Write the data out verbatim.

##### The records #####

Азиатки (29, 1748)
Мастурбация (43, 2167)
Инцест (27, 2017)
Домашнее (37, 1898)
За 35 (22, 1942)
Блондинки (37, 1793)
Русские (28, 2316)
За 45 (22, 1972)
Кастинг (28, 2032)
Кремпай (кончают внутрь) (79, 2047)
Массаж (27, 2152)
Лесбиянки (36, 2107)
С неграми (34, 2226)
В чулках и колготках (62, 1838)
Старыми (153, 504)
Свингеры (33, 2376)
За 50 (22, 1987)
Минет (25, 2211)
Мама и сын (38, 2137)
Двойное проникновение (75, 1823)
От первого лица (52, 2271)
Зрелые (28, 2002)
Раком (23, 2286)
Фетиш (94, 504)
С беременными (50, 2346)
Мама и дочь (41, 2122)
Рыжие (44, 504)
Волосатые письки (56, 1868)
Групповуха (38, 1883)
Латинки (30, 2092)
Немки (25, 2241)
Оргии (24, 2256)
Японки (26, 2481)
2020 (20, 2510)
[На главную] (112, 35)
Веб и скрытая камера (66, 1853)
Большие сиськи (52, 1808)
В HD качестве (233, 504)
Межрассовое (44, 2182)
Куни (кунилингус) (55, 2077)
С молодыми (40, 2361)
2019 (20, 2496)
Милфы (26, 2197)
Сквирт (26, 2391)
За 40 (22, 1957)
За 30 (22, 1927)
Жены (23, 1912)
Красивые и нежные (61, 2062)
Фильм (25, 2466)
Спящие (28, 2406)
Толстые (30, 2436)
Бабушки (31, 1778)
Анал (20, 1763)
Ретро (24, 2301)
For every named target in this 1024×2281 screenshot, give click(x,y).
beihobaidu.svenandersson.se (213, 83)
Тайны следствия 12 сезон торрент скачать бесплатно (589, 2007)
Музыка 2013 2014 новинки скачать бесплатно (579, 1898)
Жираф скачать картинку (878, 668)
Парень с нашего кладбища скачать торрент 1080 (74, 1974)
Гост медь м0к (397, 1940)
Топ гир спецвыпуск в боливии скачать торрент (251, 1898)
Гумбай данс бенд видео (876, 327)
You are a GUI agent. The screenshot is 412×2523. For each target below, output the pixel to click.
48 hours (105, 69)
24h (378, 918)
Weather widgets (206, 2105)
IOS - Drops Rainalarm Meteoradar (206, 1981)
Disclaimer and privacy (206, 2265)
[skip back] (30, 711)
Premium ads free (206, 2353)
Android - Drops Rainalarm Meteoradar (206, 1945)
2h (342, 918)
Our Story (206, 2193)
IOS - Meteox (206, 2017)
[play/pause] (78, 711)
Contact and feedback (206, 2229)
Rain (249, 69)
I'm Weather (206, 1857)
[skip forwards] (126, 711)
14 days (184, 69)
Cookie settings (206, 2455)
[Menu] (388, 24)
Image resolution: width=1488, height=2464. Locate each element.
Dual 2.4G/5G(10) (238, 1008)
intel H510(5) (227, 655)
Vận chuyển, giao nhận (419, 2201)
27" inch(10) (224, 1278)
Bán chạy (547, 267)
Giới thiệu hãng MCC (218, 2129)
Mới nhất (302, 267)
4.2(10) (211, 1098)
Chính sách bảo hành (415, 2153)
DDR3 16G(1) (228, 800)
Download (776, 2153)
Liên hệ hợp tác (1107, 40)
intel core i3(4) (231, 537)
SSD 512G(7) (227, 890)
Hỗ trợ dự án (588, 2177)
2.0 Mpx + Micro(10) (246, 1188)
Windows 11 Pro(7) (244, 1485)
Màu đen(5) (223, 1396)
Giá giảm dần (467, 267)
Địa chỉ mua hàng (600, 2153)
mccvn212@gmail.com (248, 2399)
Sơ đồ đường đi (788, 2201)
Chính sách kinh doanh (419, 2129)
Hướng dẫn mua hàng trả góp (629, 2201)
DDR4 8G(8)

#####

• Answer section
Азиатки (29, 1748)
Мастурбация (43, 2167)
Инцест (27, 2017)
Домашнее (37, 1898)
За 35 (22, 1942)
Блондинки (37, 1793)
Русские (28, 2316)
За 45 (22, 1972)
Кастинг (28, 2032)
Кремпай (кончают внутрь) (79, 2047)
Массаж (27, 2152)
Лесбиянки (36, 2107)
С неграми (34, 2226)
В чулках и колготках (62, 1838)
Старыми (153, 504)
Свингеры (33, 2376)
За 50 (22, 1987)
Минет (25, 2211)
Мама и сын (38, 2137)
Двойное проникновение (75, 1823)
От первого лица (52, 2271)
Зрелые (28, 2002)
Раком (23, 2286)
Фетиш (94, 504)
С беременными (50, 2346)
Мама и дочь (41, 2122)
Рыжие (44, 504)
Волосатые письки (56, 1868)
Групповуха (38, 1883)
Латинки (30, 2092)
Немки (25, 2241)
Оргии (24, 2256)
Японки (26, 2481)
2020 (20, 2510)
[На главную] (112, 35)
Веб и скрытая камера (66, 1853)
Большие сиськи (52, 1808)
В HD качестве (233, 504)
Межрассовое (44, 2182)
Куни (кунилингус) (55, 2077)
С молодыми (40, 2361)
2019 (20, 2496)
Милфы (26, 2197)
Сквирт (26, 2391)
За 40 (22, 1957)
За 30 (22, 1927)
Жены (23, 1912)
Красивые и нежные (61, 2062)
Фильм (25, 2466)
Спящие (28, 2406)
Толстые (30, 2436)
Бабушки (31, 1778)
Анал (20, 1763)
Ретро (24, 2301)
For every named target in this 1024×2281 screenshot, give click(x,y).
beihobaidu.svenandersson.se (213, 83)
Тайны следствия 12 сезон торрент скачать бесплатно (589, 2007)
Музыка 2013 2014 новинки скачать бесплатно (579, 1898)
Жираф скачать картинку (878, 668)
Парень с нашего кладбища скачать торрент 1080 (74, 1974)
Гост медь м0к (397, 1940)
Топ гир спецвыпуск в боливии скачать торрент (251, 1898)
Гумбай данс бенд видео (876, 327)
You are a GUI agent. The screenshot is 412×2523. For each target below, output the pixel to click.
48 hours (105, 69)
24h (378, 918)
Weather widgets (206, 2105)
IOS - Drops Rainalarm Meteoradar (206, 1981)
Disclaimer and privacy (206, 2265)
[skip back] (30, 711)
Premium ads free (206, 2353)
Android - Drops Rainalarm Meteoradar (206, 1945)
2h (342, 918)
Our Story (206, 2193)
IOS - Meteox (206, 2017)
[play/pause] (78, 711)
Contact and feedback (206, 2229)
Rain (249, 69)
I'm Weather (206, 1857)
[skip forwards] (126, 711)
14 days (184, 69)
Cookie settings (206, 2455)
[Menu] (388, 24)
Image resolution: width=1488, height=2464. Locate each element.
Dual 2.4G/5G(10) (238, 1008)
intel H510(5) (227, 655)
Vận chuyển, giao nhận (419, 2201)
27" inch(10) (224, 1278)
Bán chạy (547, 267)
Giới thiệu hãng MCC (218, 2129)
Mới nhất (302, 267)
4.2(10) (211, 1098)
Chính sách bảo hành (415, 2153)
DDR3 16G(1) (228, 800)
Download (776, 2153)
Liên hệ hợp tác (1107, 40)
intel core i3(4) (231, 537)
SSD 512G(7) (227, 890)
Hỗ trợ dự án (588, 2177)
2.0 Mpx + Micro(10) (246, 1188)
Windows 11 Pro(7) (244, 1485)
Màu đen(5) (223, 1396)
Giá giảm dần (467, 267)
Địa chỉ mua hàng (600, 2153)
mccvn212@gmail.com (248, 2399)
Sơ đồ đường đi (788, 2201)
Chính sách kinh doanh (419, 2129)
Hướng dẫn mua hàng trả góp (629, 2201)
DDR4 8G(8)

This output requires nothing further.